Lineal heavyweight champion Tyson Fury has split with trainer Ben Davison just two months ahead of his heavily anticipated rematch with WBC heavyweight titleholder Deontay Wilder.
Davison announced the split on social media Sunday, just hours before Fury revealed that he would be working with a new trainer going forward.
Fury, Davidson Showed No Indications of Splitting Up
Fury (29-0-1, 20 KOs) says he will now be working with Javan “SugarHill” Steward, the nephew of the late Emanuel Steward, who was an International Boxing Hall of Fame trainer. Fury had previously worked with Steward in 2010, when the English boxer was just a prospect.
Nothing Fury or Davison had done prior to the announcement suggested that the split was coming. Davison had been training Fury up until this point, and was even in attendance to scout Wilder during his Nov. 23 victory over Luis Ortiz.
Davison helped Fury return to professional boxing after a 31-month layoff due to personal issues. Over time, Fury would lose over 100 pounds, getting back into the kind of shape that would allow him to contend with the best heavyweights in the world.
“Tyson and myself had to both make decisions for our careers, which resulted in our working relationship coming to an end,” Davison wrote on Sunday. “However, we remain friends and he will smash the dosser!”
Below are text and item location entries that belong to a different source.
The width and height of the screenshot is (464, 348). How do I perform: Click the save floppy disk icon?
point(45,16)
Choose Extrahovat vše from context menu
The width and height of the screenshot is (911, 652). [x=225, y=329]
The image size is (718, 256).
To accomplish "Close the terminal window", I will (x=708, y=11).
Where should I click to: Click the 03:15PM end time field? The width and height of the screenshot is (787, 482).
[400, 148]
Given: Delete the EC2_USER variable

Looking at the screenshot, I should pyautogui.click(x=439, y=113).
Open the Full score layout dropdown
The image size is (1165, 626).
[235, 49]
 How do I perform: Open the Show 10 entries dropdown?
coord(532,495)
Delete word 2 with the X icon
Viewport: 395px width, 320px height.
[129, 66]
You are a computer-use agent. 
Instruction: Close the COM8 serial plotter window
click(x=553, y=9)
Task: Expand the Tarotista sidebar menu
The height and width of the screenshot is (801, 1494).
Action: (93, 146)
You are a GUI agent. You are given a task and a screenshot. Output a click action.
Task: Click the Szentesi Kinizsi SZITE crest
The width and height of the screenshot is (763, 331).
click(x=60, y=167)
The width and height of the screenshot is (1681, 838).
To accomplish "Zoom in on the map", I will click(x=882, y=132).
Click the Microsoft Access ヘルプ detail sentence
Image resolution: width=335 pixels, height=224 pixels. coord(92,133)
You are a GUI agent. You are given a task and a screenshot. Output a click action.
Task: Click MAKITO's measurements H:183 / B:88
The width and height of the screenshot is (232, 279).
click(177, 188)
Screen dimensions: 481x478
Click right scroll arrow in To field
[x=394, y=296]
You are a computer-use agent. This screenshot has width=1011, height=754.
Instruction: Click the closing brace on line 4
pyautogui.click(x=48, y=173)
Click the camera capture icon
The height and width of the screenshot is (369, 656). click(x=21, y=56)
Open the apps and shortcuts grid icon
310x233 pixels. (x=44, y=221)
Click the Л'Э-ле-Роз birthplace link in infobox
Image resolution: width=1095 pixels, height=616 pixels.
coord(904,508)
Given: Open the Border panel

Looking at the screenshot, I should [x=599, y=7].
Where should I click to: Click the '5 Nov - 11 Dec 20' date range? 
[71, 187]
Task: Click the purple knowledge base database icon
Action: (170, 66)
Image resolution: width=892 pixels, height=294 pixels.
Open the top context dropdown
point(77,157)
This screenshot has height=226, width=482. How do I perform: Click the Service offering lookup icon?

Fury outboxed Wilder (42-0-1, 41 KOs) for much of their first fight last December. However, Wilder scored two knockdowns, including a dramatic flooring in the 12th round that appeared to end the fight. Fury managed to get back to his feet, and when the decision was announced, the three judges had awarded both men with a split decision draw.
Even Steward was surprised by the loss of Davison from Fury’s team.
“We will work on his technique. These are the characteristics he was looking for when he called me, and I fit the description,” Steward told Sky Sports. “It all happened so fast. Initially he spoke to me about coming into camp, then I heard Ben Davison is gone and I’m the head trainer.”
Joshua Wants to Step in as Sparring Partner
Deontay Wilder was also surprised by the news, reacting with a mix of trash talk and genuine confusion about the switch.
“I heard about it. He’s trying to do his best to get himself defeated,” Wilder told BoxingScene.com. “They seemed like they were cool from what you read, but you hear a lot of different things so who knows what was really going on. Sometimes, it just takes that person to take the initiative to say ‘I gotta go.’ I don’t know how much you can read into it.”
Fury may get some additional help against Wilder from an unlikely ally. Anthony Joshua – who reclaimed three major heavyweight titles earlier this month by soundly defeating Andy Ruiz Jr. – told Sky Sports that he would be happy to spar with Fury to help him prepare for the rematch, as Joshua sees Fury as much more likely to accept a title unification fight.
Fury responded to that statement in an Instagram story on Tuesday.
“I would love to have you in camp, really, really love to have in camp to work out for this fight and give Deontay Wilder a proper beating,” Fury said. “I hope you mean it, because I’d love to have you in training camp with me.”
William Hill has Fury (-138) listed as a slight favorite over Wilder (+110) in their Feb. 22 rematch.